What about supernova?

When a large star goes supernova it effectively destroys all the surrounding star systems, either by shockwave, radiation or debris. It can leave behind a cooling nebula up to a thousand light-years in diameter. The nebula and shockwave can initiate stellar fusion in gas giants and flood Oxygen rich terrestrial planets with water (Hydrogen from the nebula plus Oxygen in the atmosphere).

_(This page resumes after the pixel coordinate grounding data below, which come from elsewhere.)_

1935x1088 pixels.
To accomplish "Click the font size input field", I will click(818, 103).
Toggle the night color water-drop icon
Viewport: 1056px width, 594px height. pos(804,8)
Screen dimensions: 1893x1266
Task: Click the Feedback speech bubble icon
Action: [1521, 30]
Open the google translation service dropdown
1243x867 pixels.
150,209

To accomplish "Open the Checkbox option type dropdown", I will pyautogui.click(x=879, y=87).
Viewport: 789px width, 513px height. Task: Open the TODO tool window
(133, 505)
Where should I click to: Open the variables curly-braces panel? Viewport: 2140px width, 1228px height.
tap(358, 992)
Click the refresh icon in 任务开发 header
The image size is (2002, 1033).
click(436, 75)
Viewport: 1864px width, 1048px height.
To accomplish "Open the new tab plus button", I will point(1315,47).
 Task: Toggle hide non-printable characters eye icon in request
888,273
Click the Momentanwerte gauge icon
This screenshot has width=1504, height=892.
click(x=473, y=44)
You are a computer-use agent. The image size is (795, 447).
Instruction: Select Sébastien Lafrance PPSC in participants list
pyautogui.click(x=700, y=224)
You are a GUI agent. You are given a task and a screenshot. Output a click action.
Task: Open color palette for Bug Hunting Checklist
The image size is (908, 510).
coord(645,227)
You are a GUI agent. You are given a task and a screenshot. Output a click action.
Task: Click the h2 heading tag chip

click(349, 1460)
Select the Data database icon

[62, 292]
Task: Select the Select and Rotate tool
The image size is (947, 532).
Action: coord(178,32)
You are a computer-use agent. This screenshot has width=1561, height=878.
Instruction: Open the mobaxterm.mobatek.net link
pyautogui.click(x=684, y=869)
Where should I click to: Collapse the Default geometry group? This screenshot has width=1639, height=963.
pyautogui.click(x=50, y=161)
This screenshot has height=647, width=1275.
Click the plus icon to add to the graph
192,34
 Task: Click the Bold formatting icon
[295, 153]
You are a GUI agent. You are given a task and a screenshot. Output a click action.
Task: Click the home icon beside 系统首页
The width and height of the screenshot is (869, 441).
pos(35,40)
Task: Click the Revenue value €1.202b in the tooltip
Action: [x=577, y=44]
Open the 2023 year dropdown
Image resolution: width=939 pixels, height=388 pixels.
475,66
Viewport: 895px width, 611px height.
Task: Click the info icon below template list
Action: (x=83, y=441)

Betelguese is a red supergiant only a few hundred light-years away and is ready to explode in the next 100,000 years. The solar system is at risk when it does. The radiation will not be high enough to cause an extinction level event but the expanding nebula will. The expanding nebula will be thick with ionised Hydrogen gas. The Heliosphere can't stop all of it from entering the solar system. The question is how much will get in? Will it be a lot, and initiate stellar fusion in Jupiter? or a little, but still enough to flood the Earth and any terraformed planets with water. An estimated 5.5 x 1026 kg of H will reach the heliosphere. If only 280 parts per trillion reach Earth, that'll be enough to remove all Oxygen from the atmosphere. All aerobic life on Earth will be destroyed, that includes humans.

It seems terraforming planets in the solar, or surrounding systems may only be temporary, a stepping-stone that will allow us to practice terraforming before we relocate our civilisation. So when we find the right system, the right planet, we can terraform it and make it work.

I think this is a planetary nebula but it still looks awesome!